Royal inscription of King Mesha of Moab recording his revolt against Israel, directly paralleling 2 Kings 3

Translation: Based on K.A. Kitchen, A. Lemaire, and ANET reconstructions (Public Domain)

Overview

The Mesha Stele, also called the Moabite Stone, is a black basalt monument inscribed with 34 lines of text in the Moabite language by King Mesha of Moab around 840 BCE. Discovered in 1868 at Dhiban (ancient Dibon) in modern Jordan, it is one of the most important archaeological discoveries for biblical studies. The stele provides direct extrabiblical evidence for events narrated in 2 Kings, confirms the existence of the Israelite tribe of Gad in Transjordan, and contains the earliest extrabiblical occurrence of the divine name YHWH (Yahweh). It stands as one of only a handful of ancient inscriptions that directly name specific Israelite figures, institutions, and places mentioned in the Hebrew Bible.

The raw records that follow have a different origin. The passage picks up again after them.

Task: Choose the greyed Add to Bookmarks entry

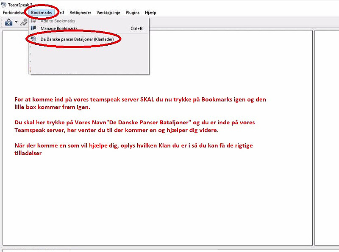Action: click(58, 21)
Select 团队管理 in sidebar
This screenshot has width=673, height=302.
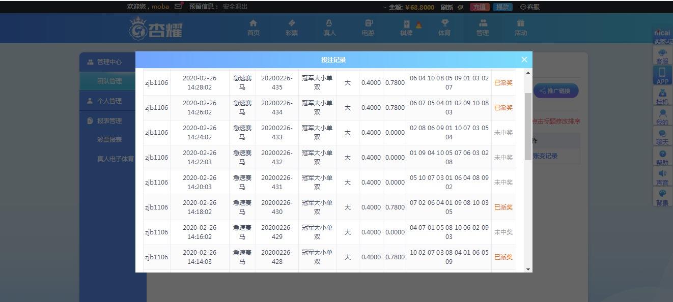(x=109, y=81)
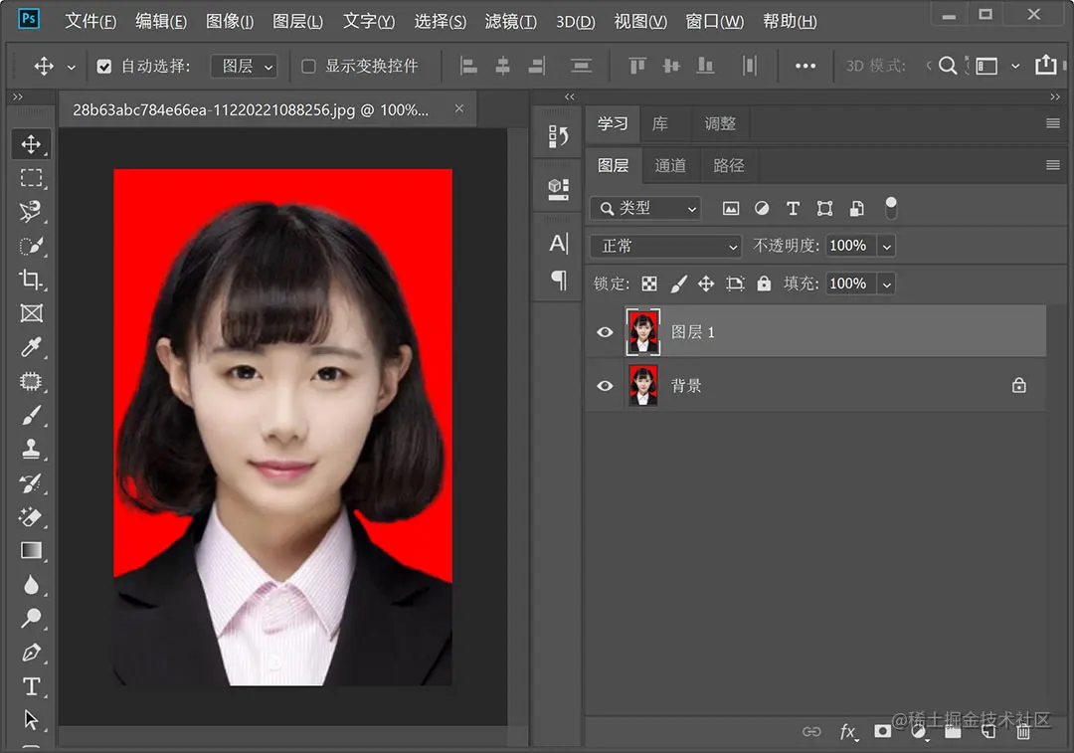Enable the 显示变换控件 checkbox
This screenshot has height=753, width=1074.
point(308,67)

The inscription records Mesha's victories over Israel. He describes how Israel had oppressed Moab for 40 years under Omri and his son — almost certainly Ahab — but that Chemosh, the god of Moab, had delivered Moab in Mesha's time. He then lists the cities he conquered and rebuilt, including Ataroth (associated with the tribe of Gad), Nebo, and Jahaz. The inscription describes him taking the vessels of Yahweh from Nebo and presenting them before Chemosh — a remarkable detail suggesting that an Israelite shrine to Yahweh existed at Nebo, the mountain associated with Moses's death in Numbers 20 and Deuteronomy 34.

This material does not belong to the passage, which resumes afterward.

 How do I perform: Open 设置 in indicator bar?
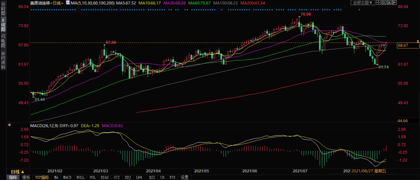[x=184, y=177]
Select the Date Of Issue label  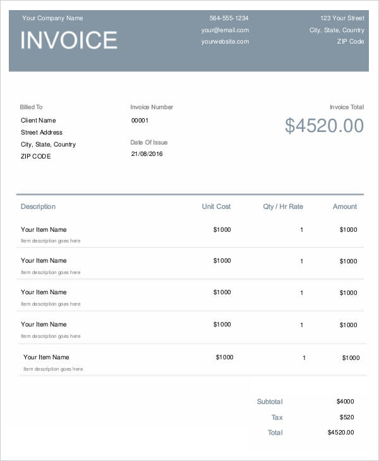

For biblical interpretation, the Mesha Stele functions as both confirmation and complication. It confirms the historical reality of the Omride dynasty, the Israelite presence in Transjordan, and the military conflicts described in 2 Kings. But it also presents Moabite religion as structurally parallel to Israelite religion — a national deity commanding warfare, receiving devoted offerings, and determining military outcomes — illuminating the competitive religious environment in which the prophets preached against foreign gods and in which Israelite monotheism developed its distinctive claims.

Bible connections
  • 2 Kings 3 (the Israelite campaign against Mesha — the direct narrative counterpart)
  • 2 Kings 1:1 (Moab's rebellion after Ahab's death)
  • 1 Kings 16:21-28 (Omri's reign — the king the stele names as oppressor of Moab)
  • Numbers 32 (the tribal settlement of Transjordan including Gad's territory)
  • Joshua 13:15-23 (Gad's territorial inheritance in Transjordan)
  • Deuteronomy 7:1-2 (herem warfare — the practice Mesha applies to Chemosh)
Key terms
herem (sacred ban)the devotion of conquered peoples or cities to total destruction in honor of the national deity — appears identically in Israelite and Moabite religious warfare, illuminating its ancient Near Eastern context
Chemoshthe national god of Moab, mentioned in Numbers 21:29, 1 Kings 11:7, and Jeremiah 48:7; the Mesha Stele shows Chemosh-worship functioned structurally like Yahweh-worship in Israel
ostracon / stelea stele is a standing stone monument inscribed with text, used for royal commemorations, treaties, and boundary markers throughout the ancient Near East
bytdwd (House of David)a phrase proposed by some scholars in the stele's damaged lines 31-34 via multispectral imaging; if confirmed, it would be the second extrabiblical attestation of David's dynasty, alongside the Tel Dan Stele
Did you know?

The Mesha Stele was broken into pieces by local Bedouin around 1868-1869, reportedly when they learned that French and British agents were competing for it. One observer had previously made a paper squeeze (impression) of the inscription before it was broken. The 669 fragments were eventually recovered and reassembled, but about a third of the text is missing or damaged.